Les responsables du MNLA veulent croire que leur mouvement va regagner le terrain perdu. "Nous ne contrôlons pas  les centres-villes mais nous contrôlons tout ce qui y rentre et tout ce qui en sort", affirme Moussa Ag Assarid, président de la cellule europe du MNLA, qui assure que son mouvement va contre-attaquer.

"Nous sommes en train de nous organiser, tout le monde est en train d'arriver", avance Ghabdi Ag Mohamed Ibrahim depuis les positions du MNLA, à 5 km de Gao. Mais le responsable du conseil transitoire de l'Azawad refuse de s'étendre sur les effectifs rassemblés autour de Gao et sur la date d'une éventuelle reprise de la ville, dont les abords ont été minés par le Mujao.
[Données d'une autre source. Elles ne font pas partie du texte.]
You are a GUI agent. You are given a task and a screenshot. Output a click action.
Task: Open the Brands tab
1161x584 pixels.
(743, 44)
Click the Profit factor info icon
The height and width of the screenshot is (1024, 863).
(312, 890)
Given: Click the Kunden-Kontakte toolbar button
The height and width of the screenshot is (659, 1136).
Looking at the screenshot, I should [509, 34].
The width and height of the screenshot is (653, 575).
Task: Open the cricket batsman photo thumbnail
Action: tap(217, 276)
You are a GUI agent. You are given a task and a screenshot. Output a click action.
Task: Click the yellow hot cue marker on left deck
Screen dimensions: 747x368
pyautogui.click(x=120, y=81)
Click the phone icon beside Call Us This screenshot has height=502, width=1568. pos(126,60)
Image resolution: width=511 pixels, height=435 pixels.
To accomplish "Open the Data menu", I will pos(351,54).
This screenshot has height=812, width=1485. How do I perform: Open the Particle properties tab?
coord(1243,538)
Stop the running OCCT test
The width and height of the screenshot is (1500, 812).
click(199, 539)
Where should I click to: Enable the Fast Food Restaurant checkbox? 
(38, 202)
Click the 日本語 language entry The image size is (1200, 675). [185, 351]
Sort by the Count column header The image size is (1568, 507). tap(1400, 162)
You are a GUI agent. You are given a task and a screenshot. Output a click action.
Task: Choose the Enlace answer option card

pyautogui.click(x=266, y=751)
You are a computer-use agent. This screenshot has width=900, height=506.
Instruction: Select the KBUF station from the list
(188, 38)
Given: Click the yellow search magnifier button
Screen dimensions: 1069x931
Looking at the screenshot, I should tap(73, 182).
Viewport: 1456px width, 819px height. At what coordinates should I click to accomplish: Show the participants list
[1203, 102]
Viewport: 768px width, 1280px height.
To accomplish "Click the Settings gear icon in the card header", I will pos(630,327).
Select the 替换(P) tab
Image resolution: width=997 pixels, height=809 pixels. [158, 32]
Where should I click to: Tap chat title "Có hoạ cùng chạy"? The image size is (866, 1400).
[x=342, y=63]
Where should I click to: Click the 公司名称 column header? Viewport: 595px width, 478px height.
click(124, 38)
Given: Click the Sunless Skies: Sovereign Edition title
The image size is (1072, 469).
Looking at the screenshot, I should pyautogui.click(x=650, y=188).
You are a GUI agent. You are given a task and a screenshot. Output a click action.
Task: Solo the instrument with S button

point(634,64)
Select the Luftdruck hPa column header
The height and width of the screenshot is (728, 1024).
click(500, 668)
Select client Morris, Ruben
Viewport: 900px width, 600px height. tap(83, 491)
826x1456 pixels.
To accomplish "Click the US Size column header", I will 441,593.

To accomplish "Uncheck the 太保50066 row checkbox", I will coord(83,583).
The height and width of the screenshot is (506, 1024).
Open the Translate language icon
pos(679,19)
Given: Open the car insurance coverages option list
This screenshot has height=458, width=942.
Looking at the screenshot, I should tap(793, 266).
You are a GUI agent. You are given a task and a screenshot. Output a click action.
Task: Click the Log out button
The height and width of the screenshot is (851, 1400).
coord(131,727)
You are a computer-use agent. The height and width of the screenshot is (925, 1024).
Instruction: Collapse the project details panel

"Si on nous donne des moyens complémentaires, nous allons faire le travail", explique Moussa Ag Assarid. Le responsable européen du MNLA demande du carburant, des munitions, des véhicules et de l'argent pour acheter des vivres et payer ses soldats. "Il suffit de nous donner dix hélicoptères de combat et deux avions de chasse", ajoute-t-il, en précisant que ses hommes connaissent bien le terrain. 

Les spécialistes de la région se montrent moins optimistes. "Je ne vois pas comment ils vont pouvoir rebondir en s'attaquant à des gens surarmés, qui les ont boutés de Gao très facilement", tempère André Bourgeot. Une aide étrangère aux rebelles touareg semble peu probable. "Ce serait prendre position contre l'Etat du Mali", rappelle Pierre Boilley. Si les puissances occidentales et les pays de la région ne veulent pas que le nord du Mali se transforme en un sanctuaire islamiste, ils n'ont pas plus envie de cautionner la partition du pays.